Through a public awareness campaign, Anu-Ujin, Tseenyam, Nomin, and Namuun aim to educate residents of the Ger district about these contamination issues and how to minimize or prevent them while living sustainably. They also hope to facilitate the swap of a few households’ pit toilets for soil-friendly BioLet composting toilets, and measure the impact on their soil quality.
Elane Kim (16)
Walnut Creek, California, United States
Gaia Literary Magazine
Elane is marrying her passions for creative writing and environmental activism to produce the Gaia Literary Magazine, an online anthology of creative works dedicated to educating a wide audience about the dangers of climate change and to inspiring protection of the planet. She hopes to include contributions from people around the world who represent diverse backgrounds and experiences. Elane’s project will culminate in a virtual open mic, where a community of creatives can share their stories and leave empowered, knowing that their voices can impact the world.
Charmaine Mupara (16) and Thelma Faith Sithole (16)
Mutare, Manicaland, Zimbabwe
Marange Rainwater Harvesting Pits
Residents of the rural areas of Marange struggle with climate-induced water scarcity. Through their project, Charmaine and Thelma Faith plan to dig harvesting pits that will collect rainwater and enable it to slowly percolate into the ground, reducing erosion and run-off, and recharging underground water storages. Inside the pits, fruit trees will be planted to ensure food security for local school children. Charmaine and Thelma hope that their project helps to educate these youth about the need to preserve water, and that the students will share what they learned with their families and neighbors.
Udayan Saha (16)
Dehradun, Uttarakhand, India
Wall Murals to Raise Awareness of the Ancient Water Temples of the Himalayas
The Himalayas are largely water-scarce, as much of the rainfall flows into the rivers and ends up in the ocean. The region’s ancestors were aware of this issue and therefore created water temples, harvesting structures to tap, conserve, and judicially leverage this precious resource.

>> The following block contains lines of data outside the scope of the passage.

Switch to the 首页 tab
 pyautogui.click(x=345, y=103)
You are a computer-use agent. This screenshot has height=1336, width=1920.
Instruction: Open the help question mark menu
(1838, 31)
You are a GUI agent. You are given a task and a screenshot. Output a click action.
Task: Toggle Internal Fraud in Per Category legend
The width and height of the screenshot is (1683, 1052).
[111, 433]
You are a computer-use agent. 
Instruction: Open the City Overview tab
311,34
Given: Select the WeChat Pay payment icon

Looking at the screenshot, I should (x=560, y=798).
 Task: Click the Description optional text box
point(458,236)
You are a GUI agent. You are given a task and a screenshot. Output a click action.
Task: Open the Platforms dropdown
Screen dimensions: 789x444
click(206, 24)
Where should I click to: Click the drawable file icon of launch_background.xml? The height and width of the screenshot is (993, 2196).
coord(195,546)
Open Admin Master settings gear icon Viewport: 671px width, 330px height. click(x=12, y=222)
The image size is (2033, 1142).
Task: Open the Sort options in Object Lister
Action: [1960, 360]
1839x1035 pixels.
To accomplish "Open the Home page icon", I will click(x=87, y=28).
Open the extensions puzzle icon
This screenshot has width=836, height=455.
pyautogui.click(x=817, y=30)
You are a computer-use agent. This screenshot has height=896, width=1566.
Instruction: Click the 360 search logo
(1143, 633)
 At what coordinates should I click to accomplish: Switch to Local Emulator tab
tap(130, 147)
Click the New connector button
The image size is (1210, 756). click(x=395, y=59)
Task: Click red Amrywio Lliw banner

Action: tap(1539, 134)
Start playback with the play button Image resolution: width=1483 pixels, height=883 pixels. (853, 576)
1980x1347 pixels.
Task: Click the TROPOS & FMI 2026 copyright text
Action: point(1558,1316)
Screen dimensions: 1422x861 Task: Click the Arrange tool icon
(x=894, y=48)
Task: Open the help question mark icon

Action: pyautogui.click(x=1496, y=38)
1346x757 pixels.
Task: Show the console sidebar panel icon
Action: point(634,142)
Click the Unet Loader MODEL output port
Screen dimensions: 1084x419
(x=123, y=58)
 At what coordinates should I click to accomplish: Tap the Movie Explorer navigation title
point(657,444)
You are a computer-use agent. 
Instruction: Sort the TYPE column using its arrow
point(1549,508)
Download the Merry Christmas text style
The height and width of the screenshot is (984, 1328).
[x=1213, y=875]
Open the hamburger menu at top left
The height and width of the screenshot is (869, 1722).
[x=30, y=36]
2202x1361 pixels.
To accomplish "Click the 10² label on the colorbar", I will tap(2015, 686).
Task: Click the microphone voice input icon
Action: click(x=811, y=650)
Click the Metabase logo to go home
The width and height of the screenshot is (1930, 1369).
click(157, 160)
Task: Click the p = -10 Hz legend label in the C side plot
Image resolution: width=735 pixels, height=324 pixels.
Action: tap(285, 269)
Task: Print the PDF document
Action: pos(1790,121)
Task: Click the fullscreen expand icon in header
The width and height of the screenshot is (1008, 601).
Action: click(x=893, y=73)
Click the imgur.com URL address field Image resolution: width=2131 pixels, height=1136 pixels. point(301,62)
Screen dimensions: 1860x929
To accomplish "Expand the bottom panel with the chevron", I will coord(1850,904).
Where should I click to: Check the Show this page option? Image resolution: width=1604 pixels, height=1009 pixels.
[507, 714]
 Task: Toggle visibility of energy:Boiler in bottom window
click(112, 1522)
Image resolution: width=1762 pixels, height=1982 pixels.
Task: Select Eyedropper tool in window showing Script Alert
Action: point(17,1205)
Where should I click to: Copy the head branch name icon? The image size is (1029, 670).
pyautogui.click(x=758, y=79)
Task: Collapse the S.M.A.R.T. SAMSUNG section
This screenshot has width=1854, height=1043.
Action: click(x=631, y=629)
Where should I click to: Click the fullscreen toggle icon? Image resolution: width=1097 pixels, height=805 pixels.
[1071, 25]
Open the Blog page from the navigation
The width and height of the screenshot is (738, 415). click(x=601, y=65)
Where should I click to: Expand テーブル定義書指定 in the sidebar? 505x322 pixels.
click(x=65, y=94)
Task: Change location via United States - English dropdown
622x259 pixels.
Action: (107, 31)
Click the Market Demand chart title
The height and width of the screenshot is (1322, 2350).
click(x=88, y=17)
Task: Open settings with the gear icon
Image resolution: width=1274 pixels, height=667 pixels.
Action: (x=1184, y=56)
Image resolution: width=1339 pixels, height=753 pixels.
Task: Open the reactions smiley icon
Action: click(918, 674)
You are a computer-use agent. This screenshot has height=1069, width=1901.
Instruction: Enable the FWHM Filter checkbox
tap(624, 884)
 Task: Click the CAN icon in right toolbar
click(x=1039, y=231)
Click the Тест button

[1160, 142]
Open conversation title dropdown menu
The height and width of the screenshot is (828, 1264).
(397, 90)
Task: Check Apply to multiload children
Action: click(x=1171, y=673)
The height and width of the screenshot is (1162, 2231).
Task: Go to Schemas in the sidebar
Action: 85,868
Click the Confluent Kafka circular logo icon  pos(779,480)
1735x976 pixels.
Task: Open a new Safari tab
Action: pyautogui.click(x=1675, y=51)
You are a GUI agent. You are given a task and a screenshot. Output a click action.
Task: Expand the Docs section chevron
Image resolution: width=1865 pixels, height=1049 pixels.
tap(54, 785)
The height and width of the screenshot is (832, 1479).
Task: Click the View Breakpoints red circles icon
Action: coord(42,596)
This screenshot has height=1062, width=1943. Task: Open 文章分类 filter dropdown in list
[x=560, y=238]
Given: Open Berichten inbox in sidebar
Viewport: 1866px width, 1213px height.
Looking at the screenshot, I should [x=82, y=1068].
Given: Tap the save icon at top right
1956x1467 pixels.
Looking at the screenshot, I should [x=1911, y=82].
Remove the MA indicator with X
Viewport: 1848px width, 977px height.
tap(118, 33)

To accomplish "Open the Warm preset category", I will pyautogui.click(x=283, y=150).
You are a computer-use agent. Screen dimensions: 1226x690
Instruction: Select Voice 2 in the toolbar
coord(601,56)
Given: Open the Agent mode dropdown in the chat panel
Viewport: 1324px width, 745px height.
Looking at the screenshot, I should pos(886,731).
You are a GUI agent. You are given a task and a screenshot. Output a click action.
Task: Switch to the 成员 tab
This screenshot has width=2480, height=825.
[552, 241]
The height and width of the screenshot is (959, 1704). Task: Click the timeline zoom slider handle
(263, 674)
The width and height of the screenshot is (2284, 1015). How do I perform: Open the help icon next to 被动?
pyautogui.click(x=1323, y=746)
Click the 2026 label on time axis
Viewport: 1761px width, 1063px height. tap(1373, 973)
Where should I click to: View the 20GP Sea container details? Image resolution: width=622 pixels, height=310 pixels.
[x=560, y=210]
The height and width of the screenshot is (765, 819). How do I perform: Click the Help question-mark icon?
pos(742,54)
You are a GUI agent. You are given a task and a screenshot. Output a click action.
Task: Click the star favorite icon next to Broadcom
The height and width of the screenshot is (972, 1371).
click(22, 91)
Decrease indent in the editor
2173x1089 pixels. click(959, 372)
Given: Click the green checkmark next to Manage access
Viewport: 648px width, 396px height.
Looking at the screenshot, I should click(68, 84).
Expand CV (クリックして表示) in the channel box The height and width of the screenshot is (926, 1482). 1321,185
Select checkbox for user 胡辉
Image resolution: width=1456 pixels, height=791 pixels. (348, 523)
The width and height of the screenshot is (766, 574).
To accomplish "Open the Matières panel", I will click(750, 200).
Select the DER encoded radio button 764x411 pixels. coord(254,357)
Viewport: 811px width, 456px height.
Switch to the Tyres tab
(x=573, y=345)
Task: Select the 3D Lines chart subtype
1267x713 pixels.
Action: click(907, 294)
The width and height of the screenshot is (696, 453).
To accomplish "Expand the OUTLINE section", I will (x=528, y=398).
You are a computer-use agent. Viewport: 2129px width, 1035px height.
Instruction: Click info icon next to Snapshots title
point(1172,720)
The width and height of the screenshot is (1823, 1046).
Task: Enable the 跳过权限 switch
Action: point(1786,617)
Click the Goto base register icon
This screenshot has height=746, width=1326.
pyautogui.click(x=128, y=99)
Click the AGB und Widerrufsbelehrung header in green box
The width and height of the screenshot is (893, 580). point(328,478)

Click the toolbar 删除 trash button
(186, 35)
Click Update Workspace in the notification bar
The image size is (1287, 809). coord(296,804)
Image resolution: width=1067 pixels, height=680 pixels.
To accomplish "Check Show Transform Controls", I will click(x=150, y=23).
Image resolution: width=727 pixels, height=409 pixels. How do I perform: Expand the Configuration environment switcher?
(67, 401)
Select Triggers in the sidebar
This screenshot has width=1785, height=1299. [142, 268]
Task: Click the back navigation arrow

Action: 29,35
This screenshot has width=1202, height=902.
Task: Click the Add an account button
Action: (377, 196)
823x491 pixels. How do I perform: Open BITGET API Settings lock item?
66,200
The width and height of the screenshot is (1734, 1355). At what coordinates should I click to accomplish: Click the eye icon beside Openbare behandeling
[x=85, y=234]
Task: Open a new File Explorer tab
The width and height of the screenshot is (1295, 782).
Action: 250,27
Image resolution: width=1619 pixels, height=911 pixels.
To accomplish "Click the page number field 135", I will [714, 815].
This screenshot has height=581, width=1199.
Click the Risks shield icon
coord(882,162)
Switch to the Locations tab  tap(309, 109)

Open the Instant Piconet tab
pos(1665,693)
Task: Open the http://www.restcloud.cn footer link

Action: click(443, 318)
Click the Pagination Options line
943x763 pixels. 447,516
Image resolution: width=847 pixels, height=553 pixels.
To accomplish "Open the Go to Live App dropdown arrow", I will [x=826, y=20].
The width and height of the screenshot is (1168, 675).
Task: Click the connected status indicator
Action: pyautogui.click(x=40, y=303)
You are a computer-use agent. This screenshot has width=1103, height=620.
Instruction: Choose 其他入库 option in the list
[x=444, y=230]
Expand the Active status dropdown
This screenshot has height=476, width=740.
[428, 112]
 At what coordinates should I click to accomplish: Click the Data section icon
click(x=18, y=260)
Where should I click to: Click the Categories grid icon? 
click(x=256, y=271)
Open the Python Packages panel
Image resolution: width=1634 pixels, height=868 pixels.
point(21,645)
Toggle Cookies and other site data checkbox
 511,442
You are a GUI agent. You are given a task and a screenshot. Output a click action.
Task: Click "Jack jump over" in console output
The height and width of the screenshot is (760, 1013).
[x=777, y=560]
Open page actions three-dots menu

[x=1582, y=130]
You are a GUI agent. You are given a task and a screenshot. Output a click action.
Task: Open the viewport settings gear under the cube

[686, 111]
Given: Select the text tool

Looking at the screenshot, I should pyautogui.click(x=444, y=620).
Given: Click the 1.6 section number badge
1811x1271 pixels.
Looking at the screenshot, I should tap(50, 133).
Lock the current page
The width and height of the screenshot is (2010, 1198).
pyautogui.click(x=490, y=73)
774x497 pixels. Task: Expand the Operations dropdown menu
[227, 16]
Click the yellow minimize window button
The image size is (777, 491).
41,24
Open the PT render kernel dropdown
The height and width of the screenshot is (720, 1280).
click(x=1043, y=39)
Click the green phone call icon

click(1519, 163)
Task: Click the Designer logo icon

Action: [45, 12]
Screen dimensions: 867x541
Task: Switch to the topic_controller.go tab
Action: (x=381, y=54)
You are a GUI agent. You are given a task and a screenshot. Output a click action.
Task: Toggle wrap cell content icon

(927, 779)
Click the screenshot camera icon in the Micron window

Udayan’s project focuses on an unused water temple in the mountain village of Matogi in the Dehradun district of Uttarakhand, India—a community that faces water issues regularly. Although the water temple is a good source of perennial water, due to lack of regular maintenance, it is used sparingly. By creating murals on the walls around the water temple, Udayan aims to highlight the water heritage of the Himalayas, the importance of the water cycle, and the interconnectivity among the various elements of nature. The murals will also depict the rich cultural and social activities that once revolved around the water temple before piped water supplies arrived. Udayan’s main objectives are to instill in the community a renewed pride in their water heritage, and to inspire them to take ownership of the water temple’s future upkeep.
Zuzanna Witek (15)
Bydgoszcz, Kujawsko-Pomorskie, Poland
Ocean Literacy Teacher Packages
In 2019, Zuzanna created Thriving Corals, a youth-driven program in which high school students create interdisciplinary, engaging lesson plans and activities that combine science, art, and the humanities around ocean literacy principles. Recognizing that there is a lack of educational materials on ocean literacy available to Polish schools, Zuzanna and her team of interns will use Fellowship funding and support to complete Thriving Coral’s nine lesson plans, then translate them from English to Polish and Spanish. In addition, Zuzanna aims to forge formal partnerships with schools and teachers and to bring the lesson plans to many classrooms in the coming year.